Fünf Dinge, die man über PFCs wissen sollte:

C6 und C8 PFCs sind diejenigen Bestandteile, welche bei der Imprägnierung von Outdoorprodukten für die Wasser abweisenden Eigenschaften verantwortlich sind. Sie werden von vielen Marken für die DWR-Imprägnierung des Obermaterials sowohl im Herstellungsprozess als auch in Pflegemitteln verwendet. Nikwax ist die einzige Pflegemittelmarke, die seit jeher PFC-frei produziert.

Outdoorbekleidung trägt zu einer höheren PFC-Konzentration in geschlossenen Räumen bei, welche um das bis zu 50fache höher sein kann als draußen an der frischen Luft.

Weder C6 noch C8 sind biologisch abbaubar, sie sind umweltpersistent und darüber hinaus bioakkumulierend. Wenn wir unsere Outdoorbekleidung mit PFC-haltigen Produkten imprägnieren (in der Herstellung ebenso wie zuhause beim Nachimprägnieren), geraten diese giftigen Substanzen in die Gewässer, vergiften den Fischbestand und landen schlussendlich auch in unserer Nahrungsmittelkette.

Wie schlimm sind diese Umweltgifte? Kinder auf den Faröer Inseln haben aufgrund ihrer hauptsächlich auf Fisch basierten Ernährung bereits ein so stark geschwächtes Immunsystem, dass Impfungen oft nicht mehr anschlagen. Darüber hinaus ergaben Studien an Frauen, die auf Grönland leben, eine stark erhöhte Brustkrebsrate.

Im Juni 2014 verbot Norwegen die Verwendung von C8(PFOA) in Endverbraucherprodukten. Darüber hinaus prüft das Deutsche Umweltbundesamt derzeit zwei bekannte auf C6 basierende PFC-Alternativen zu C8-PFCs auf ihre Toxizität und bioakkumulierenden Eigenschaften. Kürzerkettige PFCs werden oft als weniger toxisch beschrieben. Allerdings liegt das Problem im Abbauprozess selbst, in welchem Säuren (PFHxA/PFHxS) entstehen, die sogar eine weit höhere Mobilität in der Umwelt aufweisen als PFOA.
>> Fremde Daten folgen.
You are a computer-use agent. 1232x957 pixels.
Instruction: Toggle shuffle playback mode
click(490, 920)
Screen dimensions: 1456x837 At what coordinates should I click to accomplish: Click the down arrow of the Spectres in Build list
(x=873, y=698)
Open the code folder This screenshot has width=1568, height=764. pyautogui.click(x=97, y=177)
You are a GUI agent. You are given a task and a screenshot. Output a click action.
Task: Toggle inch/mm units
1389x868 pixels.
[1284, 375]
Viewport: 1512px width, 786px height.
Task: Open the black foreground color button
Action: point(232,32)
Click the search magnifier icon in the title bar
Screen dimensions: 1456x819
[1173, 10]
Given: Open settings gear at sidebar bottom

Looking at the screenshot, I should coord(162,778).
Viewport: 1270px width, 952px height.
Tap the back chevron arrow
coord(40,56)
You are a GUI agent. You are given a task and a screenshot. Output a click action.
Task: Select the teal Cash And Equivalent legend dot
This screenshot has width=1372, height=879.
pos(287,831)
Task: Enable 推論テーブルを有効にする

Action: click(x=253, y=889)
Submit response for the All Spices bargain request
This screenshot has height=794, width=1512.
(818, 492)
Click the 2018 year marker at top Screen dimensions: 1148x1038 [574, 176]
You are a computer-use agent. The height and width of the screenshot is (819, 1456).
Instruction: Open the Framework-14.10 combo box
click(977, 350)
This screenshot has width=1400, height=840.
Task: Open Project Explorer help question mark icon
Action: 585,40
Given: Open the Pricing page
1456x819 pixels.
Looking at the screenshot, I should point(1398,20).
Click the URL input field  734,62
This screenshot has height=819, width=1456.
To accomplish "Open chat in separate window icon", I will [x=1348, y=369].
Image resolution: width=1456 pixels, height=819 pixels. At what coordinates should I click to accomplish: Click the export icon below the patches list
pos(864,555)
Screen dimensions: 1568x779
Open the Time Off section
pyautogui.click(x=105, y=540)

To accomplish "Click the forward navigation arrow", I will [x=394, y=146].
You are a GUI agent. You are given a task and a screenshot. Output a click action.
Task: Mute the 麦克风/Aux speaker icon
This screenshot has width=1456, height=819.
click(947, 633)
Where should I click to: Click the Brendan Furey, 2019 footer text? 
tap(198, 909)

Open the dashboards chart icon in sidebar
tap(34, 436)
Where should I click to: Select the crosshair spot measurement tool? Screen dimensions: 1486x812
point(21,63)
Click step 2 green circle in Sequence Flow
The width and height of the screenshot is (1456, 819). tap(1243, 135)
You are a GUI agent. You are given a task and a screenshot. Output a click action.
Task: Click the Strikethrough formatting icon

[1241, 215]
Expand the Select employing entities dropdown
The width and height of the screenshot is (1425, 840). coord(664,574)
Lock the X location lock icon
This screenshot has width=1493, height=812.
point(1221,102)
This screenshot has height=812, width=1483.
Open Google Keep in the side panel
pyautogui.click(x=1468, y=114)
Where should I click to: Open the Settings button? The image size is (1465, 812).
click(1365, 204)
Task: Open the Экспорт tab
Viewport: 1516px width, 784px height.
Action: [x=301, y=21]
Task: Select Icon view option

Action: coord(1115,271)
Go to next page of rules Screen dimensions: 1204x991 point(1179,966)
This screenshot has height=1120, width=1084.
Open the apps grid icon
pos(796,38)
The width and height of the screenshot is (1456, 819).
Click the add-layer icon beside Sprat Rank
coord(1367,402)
Zwei kleine Änderungen, die Großes bewirken können:

- Beim Kauf herausfinden, ob die Marke, an der man interessiert ist, PFC-frei imprägniert ist oder nicht. Sich nicht durch Aussagen wie „PFOA-frei“ verwirren lassen, denn dies bedeutet nicht automatisch, dass dieses Produkt völlig PFC-frei ist, denn dies ist oft nicht der Fall.

- Regelmäßig auf die Greenpeace-Webseite gehen, auf der man mitverfolgen kann, welche Fortschritte die einzelnen Marken zur Minimierung ihrer Umweltauswirkungen auf diesem Sektor machen.